En choisissant de gouverner “par la force”, Bayrou a alimenté la fracture entre Paris et Strasbourg. De nombreux élus locaux y ont vu une atteinte au débat parlementaire, mais aussi un mépris du pluralisme territorial.


Un plan d’austérité qui pèse lourdement

Le plan de rigueur présenté par le gouvernement – 43,8 milliards d’euros d’économies – a provoqué une onde de choc. Suppression de jours fériés, réforme de l’assurance chômage, gel des investissements écologiques, taxation des colis importés, réduction des budgets des collectivités : autant de mesures qui touchent directement le quotidien des Alsaciens.

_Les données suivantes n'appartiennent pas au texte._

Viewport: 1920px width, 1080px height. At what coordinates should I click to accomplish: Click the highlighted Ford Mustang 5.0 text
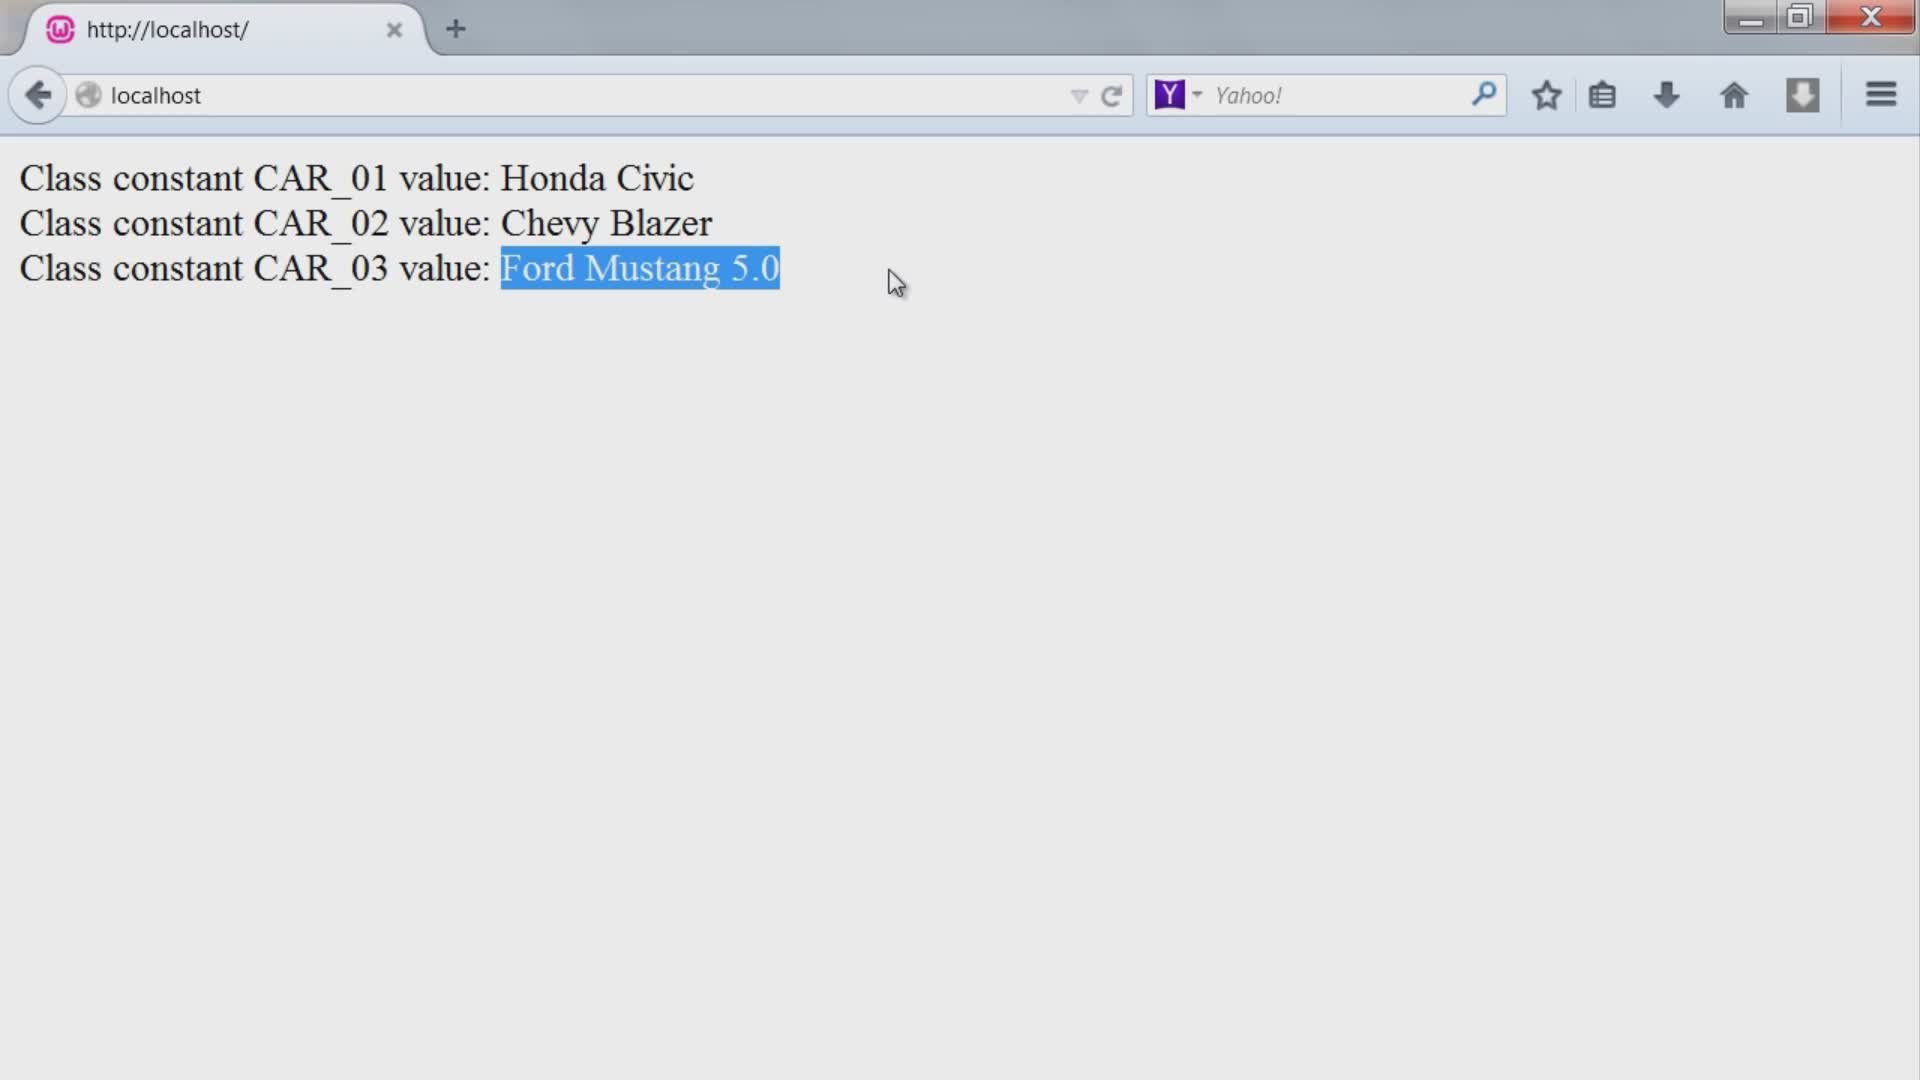pyautogui.click(x=639, y=268)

Dans le Bas-Rhin, où l’économie repose largement sur les PME et sur un tissu associatif dense, ces décisions suscitent des inquiétudes majeures. Les collectivités, déjà contraintes, redoutent un transfert de charges insoutenable. Les associations environnementales dénoncent l’abandon des engagements climatiques. Et les syndicats s’inquiètent d’un recul historique des droits sociaux.

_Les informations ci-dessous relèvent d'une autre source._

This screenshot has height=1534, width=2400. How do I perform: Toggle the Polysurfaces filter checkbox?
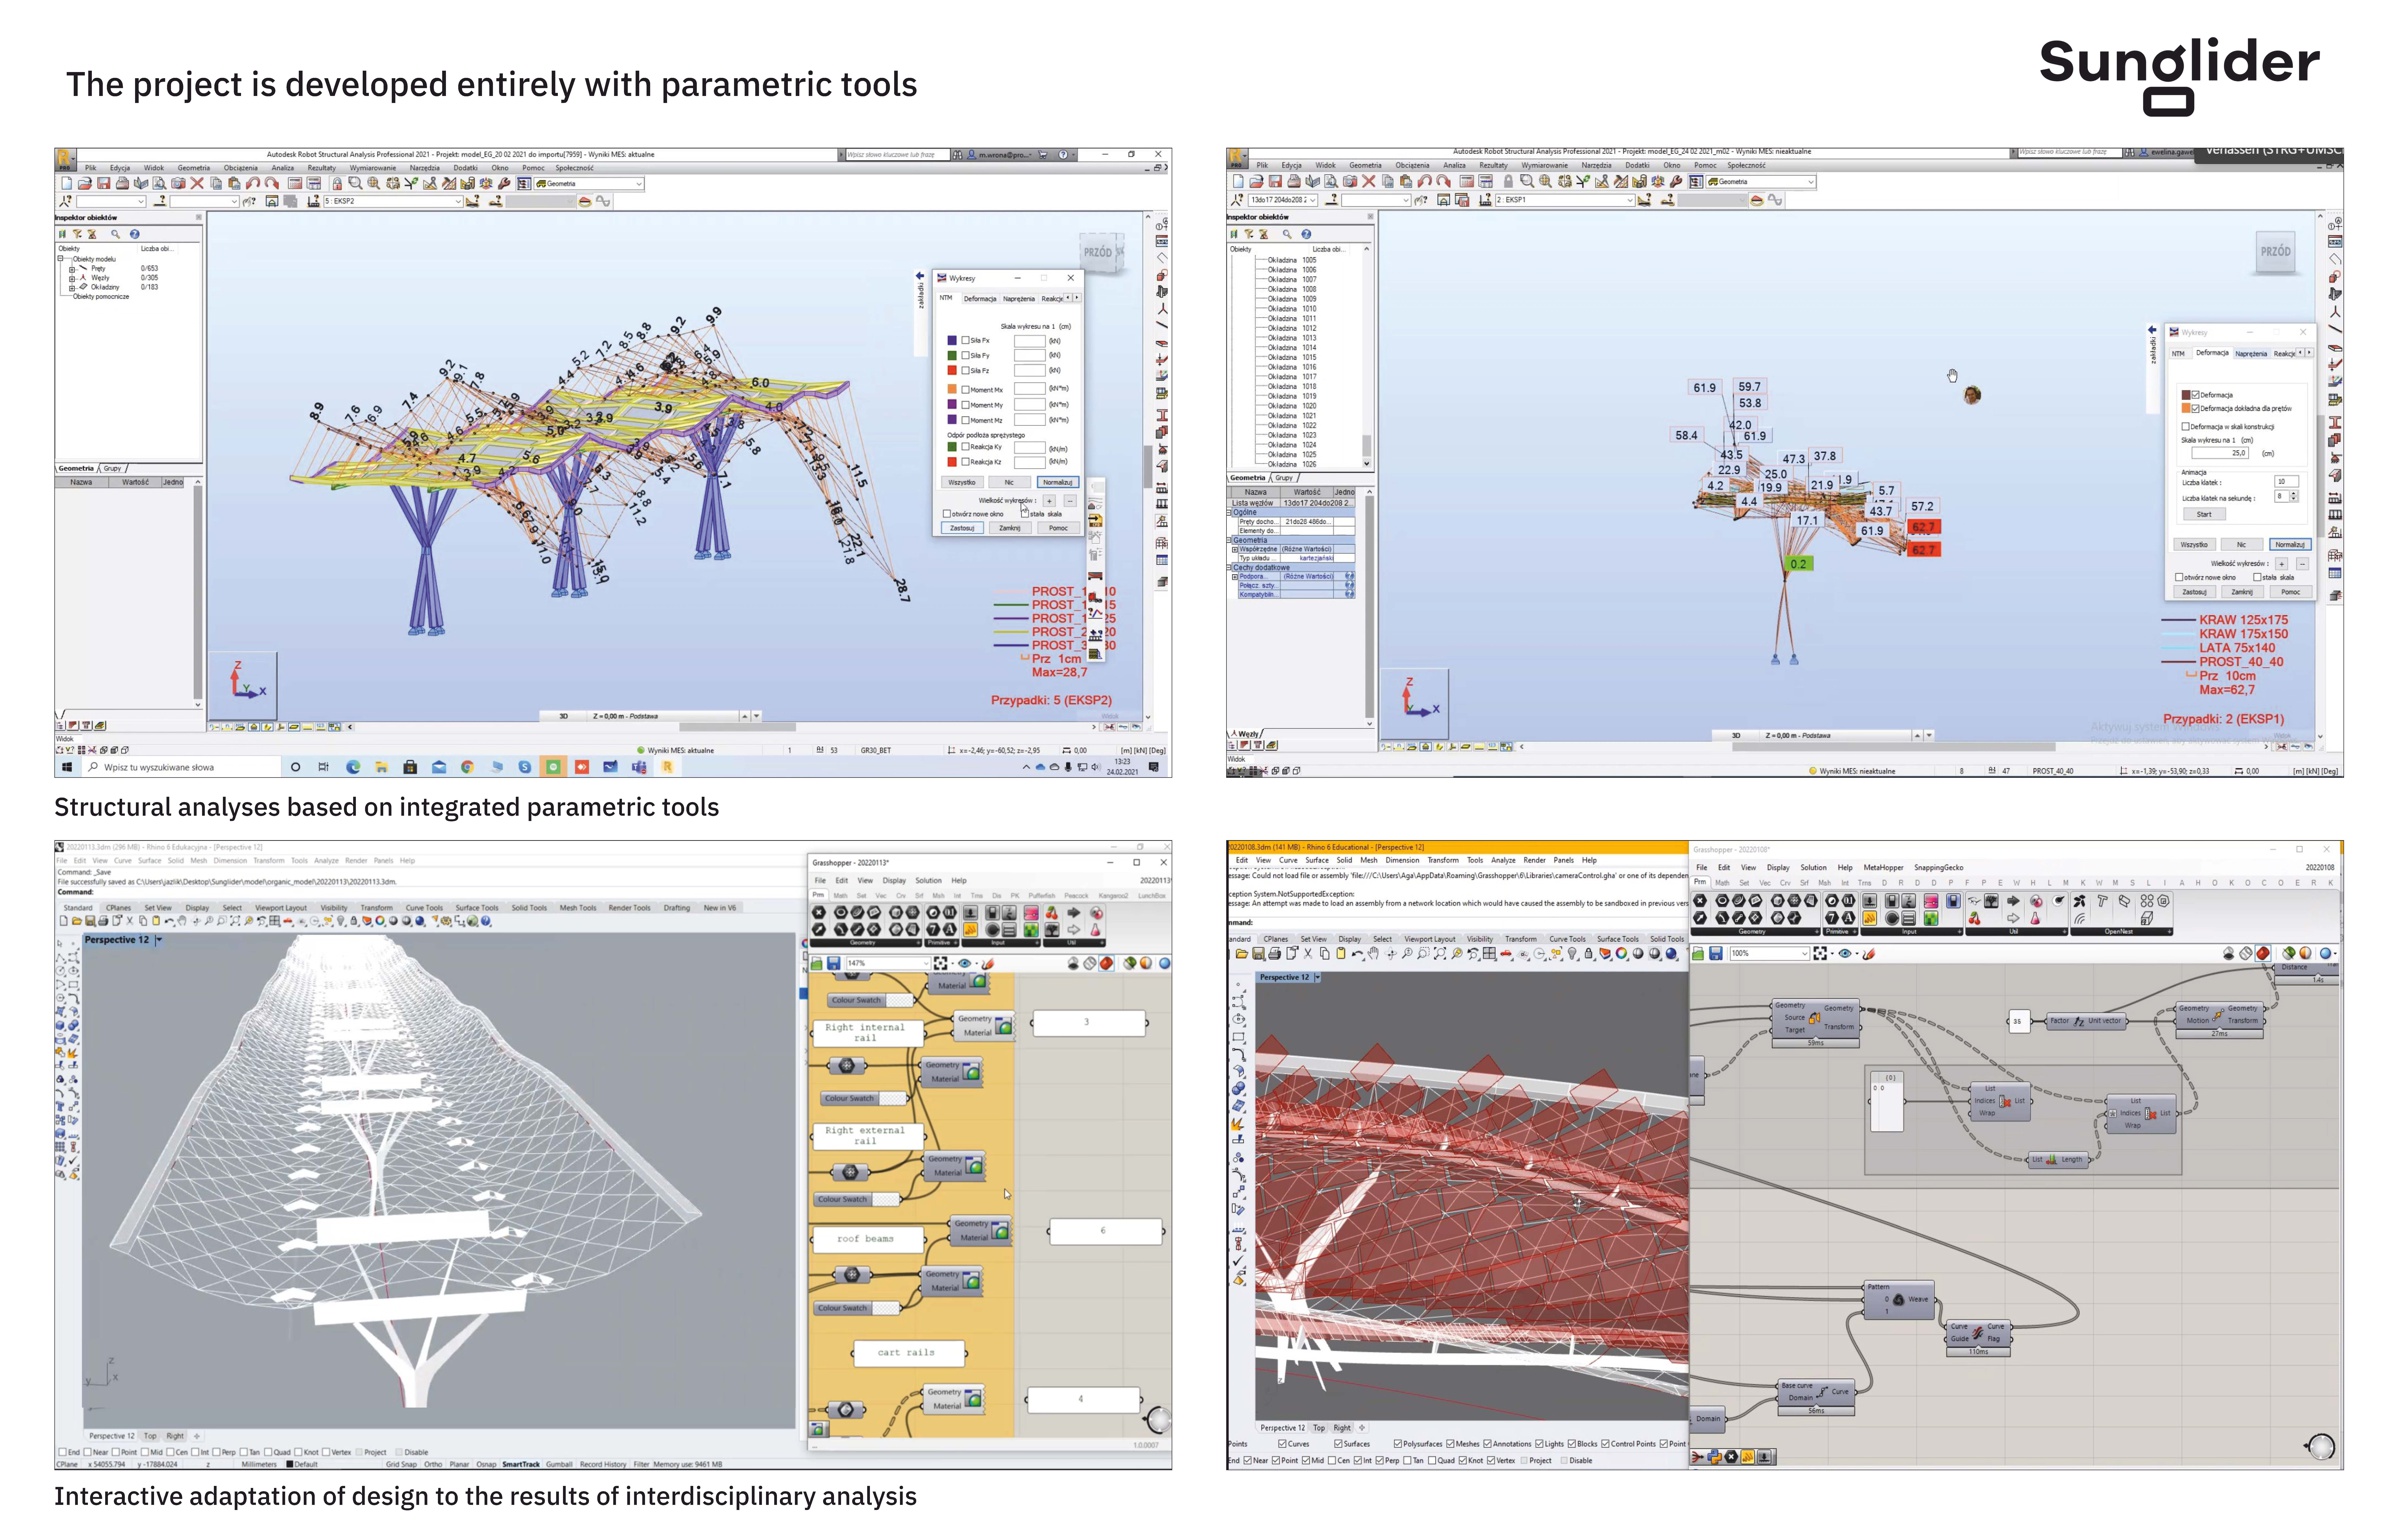click(x=1398, y=1444)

Strasbourg au cœur de la contestation

Strasbourg, capitale européenne mais aussi cœur battant de l’Alsace, est redevenue le théâtre des mobilisations. Des cortèges se sont formés contre la réforme des jours fériés, mais aussi contre le maintien du Grand Est. La ville concentre toutes les tensions : siège d’institutions internationales, vitrine culturelle et politique, mais aussi symbole d’un territoire qui se sent ignoré par Paris.

La chute du gouvernement Bayrou confirme que ces colères locales ne peuvent plus être balayées d’un revers de main. Le Bas-Rhin, par ses votes et ses mobilisations, envoie un signal clair : l’Alsace n’acceptera pas de rester une simple périphérie du Grand Est, ni de subir des mesures d’austérité déconnectées de ses réalités.


Une fracture durable

Le rejet de Bayrou n’est pas seulement une défaite parlementaire : il marque une rupture durable entre l’Alsace et le pouvoir central. Tant que la question de la sortie du Grand Est restera sans réponse, tant que les particularismes alsaciens seront menacés par des mesures nationales, la tension restera vive.

L’Alsace, et particulièrement le Bas-Rhin, s’affirme plus que jamais comme un territoire où l’identité, la mémoire et la démocratie locale ne peuvent être ignorées. Le gouvernement suivant devra composer avec cette exigence, sous peine de voir l’histoire se répéter.